Adobe Dreamweaver CS4 Beta Impressions

Adobe has released a beta of Dreamweaver CS4 for you to download at the Adobe Labs site. Be sure and do so if you make your living in web development. Although the beta is slower than molasses in January (not kidding) it has some wonderful new features. Here is a nice little bulleted list of what I found in my snooping around. I cannot wait until this ships!

  • You can now select Version Control in a site defenition, which uses Subversion. Very nice to have Subversions integrated. Very nice indeed.
  • The Mac version finally has "dockable" windows. This is a very Windows-type thing, and something very non-Mac. This is, however, the Adobe CS3/4 interface. It is about time Adobe gave Dreamweaver the "Adobefied" look. It should have been included in Dreamweaver CS3.
  • The Mac version now supports "hot swappable" global interface changes, from Coder to Designer, to Dual Screen. It also has Classic, which is how Dreamweaver has been for 10 years, so I think I am going to stick with that.
  • This is small, but comes along with the new CS4 interface. I can finally dock Properties with the Search/Reference/Validation/etc. group of panels. This means when I do a search and replace, I don't always have an odd window floating that I have to close. Nice.
  • You now see a visual representation of related files (such as js and css) and can even click and read them (although if they are on a remote server, you obviously cannot write to them). This is another great time saver to have.
  • The WYSIWYG rendering has vastly improved over CS3. CSS layouts that used to look mangeled in DW CS3 now display properly in CS4.
  • There is a new coding feature called Code Navigator which you can get to from the Tag Inspector at the bottom of the document window (or Command+Control+N). This basically shows you the CSS tree from the element you have selected all the way back up to the block level tag (say a DIV or TABLE tag). The Web Developer Firefox extention does this, and it is wonderful to have it in DW now. You can also Command+Option+click to go strait to that CSS rule.
  • One new feature with CSS is the ability to apply an inline style (using SPAN) to an element using the exact same CSS Rule Defenition interface as if you were creating a style for an external file.

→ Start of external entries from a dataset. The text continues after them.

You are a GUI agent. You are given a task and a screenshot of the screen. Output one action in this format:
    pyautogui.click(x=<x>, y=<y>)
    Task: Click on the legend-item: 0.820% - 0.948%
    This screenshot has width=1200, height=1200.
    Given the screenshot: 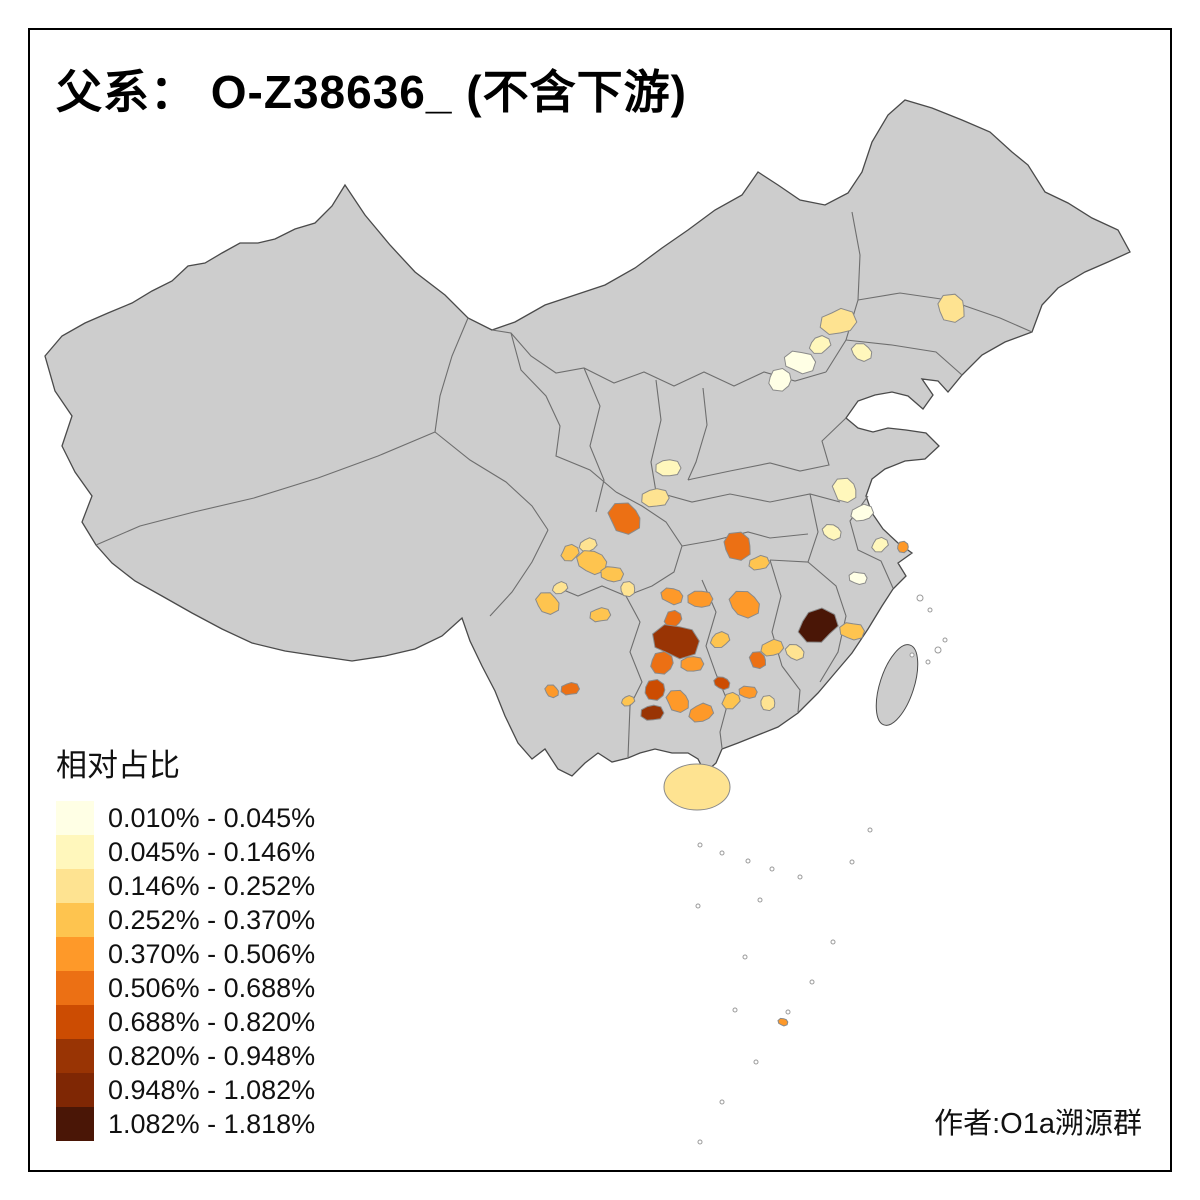 What is the action you would take?
    pyautogui.click(x=186, y=1056)
    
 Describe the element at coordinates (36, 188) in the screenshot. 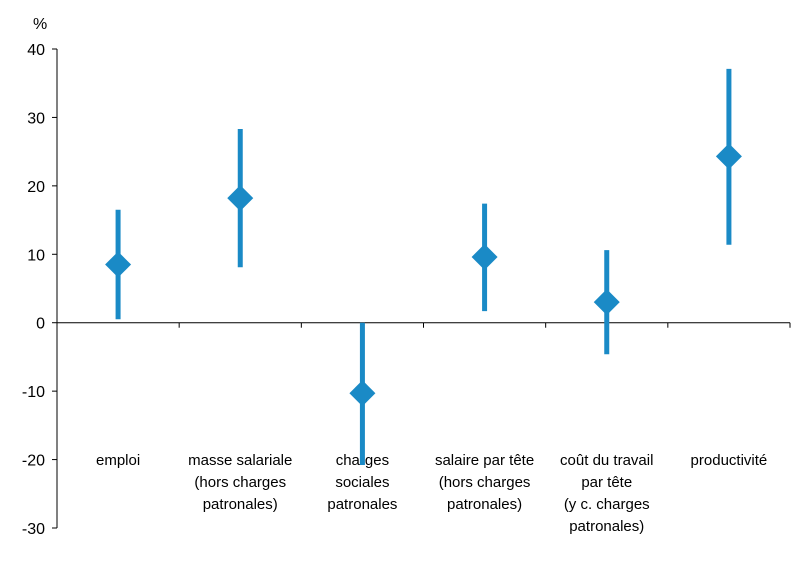

I see `y-tick-label: 20` at that location.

This is great if you are making a quick one-of change.
  • While the CSS Rule Defenition window has not changed, they have renamed a number of items to make consistant with their actual names outside of a WYSIWYG editor. "Weight" in CS3 becomes "Font-weight" in CS4, which is good, because it actually is font-weight.
  • DW code hinting is very solid. DW 4 adds code hints for Spry, Prototype, and jQuery. Also there is a new Ajax control, Spry Tooltip. CS3 had XML Spry data sets, but now you have HTML data sets, making it much easier to make snazzy looking tabular data. It detects TABLEs, DIVs, and even lists.
  • Photoshop Smart Objects have gotten better. No surprise there, you saw that one coming.
  • Live View is another new feature, allowing you to see the live site in WebKit, but still be able to edit the source code.
  • There is a new view, called Split Code, which is something BBEdit has had for ages. It allows you to have two code views of the same document. This is a huge time saver here.
  • The Page Properties window has expanded a bit. There is now a place to specify legacy HTML settings as well as a place to specify the CSS equivelents. They have also added a place to easily style the Heading tags. That is nice for the novice user, and a speady way of making six CSS defenitions to boot.
  • The moved Check Spelling, because they got rid of the Text menu all together (it now lives in the Format menu) Check Spelling is now under the Commands menu; took me a while to find it.
  • In the upper left of the DW CS4 interface there is very quick access to the Extention Manager, Sites, and the four different views. I love having such easy access to Sites and Extention Manager.
  • Extention Manager has entirely been rewritten and looks more in line with Bridge, but Chromeless (which is just weird on a Mac). It migrated all my previous extensions without a hitch. Nothing to complain about there.

So while the beta is slow as a dog (lets be clear, DW has never been that fast on the Mac) it is a wonderful glimpse of what the future brings post Macromedia. I am sure that Adobe has infused AIR into CS4 in any way it can, so we will have that look forward to as well.